IO BAMBINA
Sfilavo le spighe verso l’alto con la manina tenera di allora, lo facevo con tutta la forza affinché il risultato fosse certo.
Il pennacchio a punta significava che sarebbe stato maschio, altrimenti sarebbe stata femmina.
Avevo otto anni, in questo modo ipotizzavo il sesso del mio primo figlio quando sarebbe venuto al mondo.
Non era previsto nei miei pensieri di bimba che ciò potesse non accadere.
I bambini nascono e io ne avrei avuto uno.
Durante l’infanzia sentivo forte il desiderio di maternità: seppur fosse un pensiero prematuro, tutto ciò che era legato a una nuova vita, sia negli animali che nelle persone, mi coinvolgeva fortemente.
Quando a sei anni assistetti per la prima volta alla nascita di un capretto dentro la piccola stalla in cui mia mamma teneva le sue adorate capre Bilita e Gina, mi resi subito conto a quale miracolo stessi assistendo.

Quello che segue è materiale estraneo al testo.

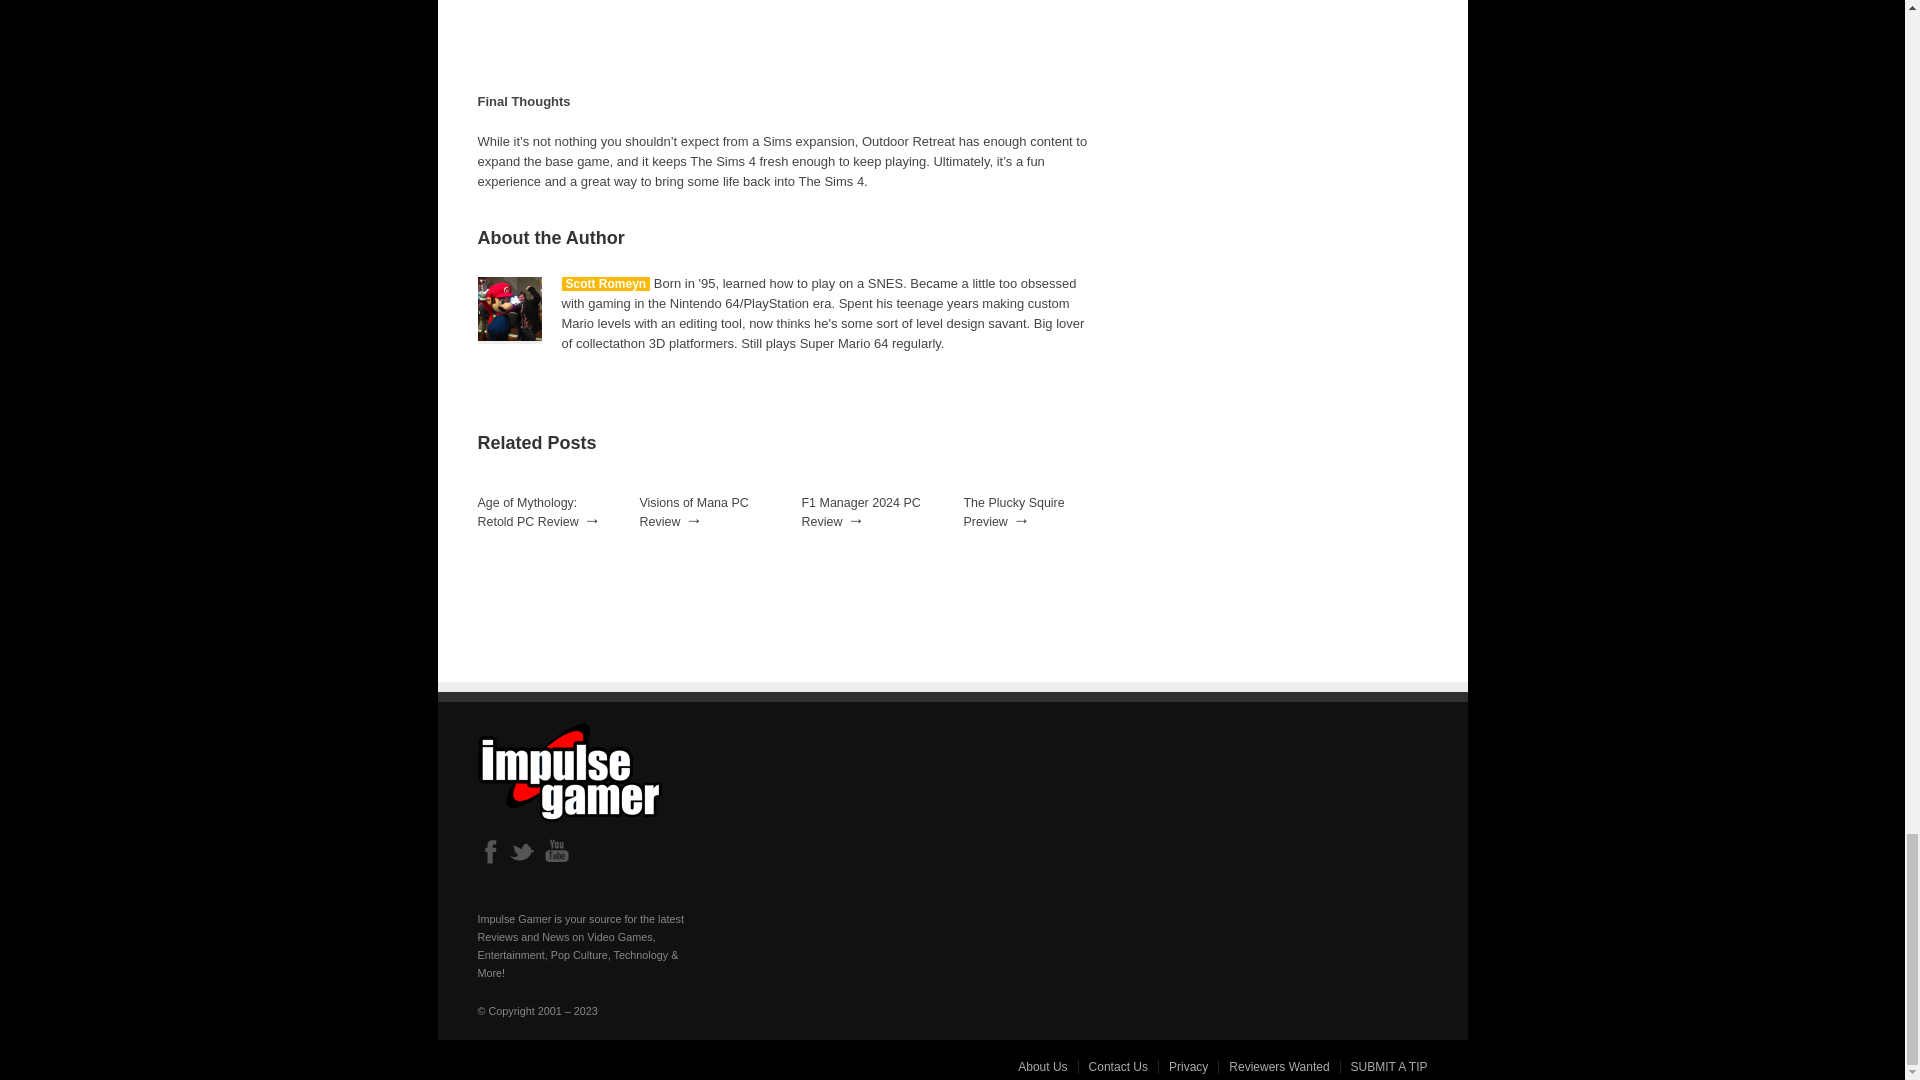 The image size is (1920, 1080). Describe the element at coordinates (1014, 512) in the screenshot. I see `The Plucky Squire Preview` at that location.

Il belare di Bilita mentre la testa del capretto faceva capolino non mi turbò: era un dolore buono, necessario, finalizzato a una gioia profonda anche per una capra, pensai. La tenerezza con cui la mamma lo pulì con la lingua, i suoi occhi dolci ancora sofferenti mentre la placenta penzolava dal suo corpo, l’odore del fieno sotto di lei misto a quello del sangue, il calore umido formatosi per il suo e il nostro respiro rendevano quel posto incredibile.
Mi accoccolai vicino alla mamma, come a ringraziarla di avermi fatta femmina, destinata a procreare.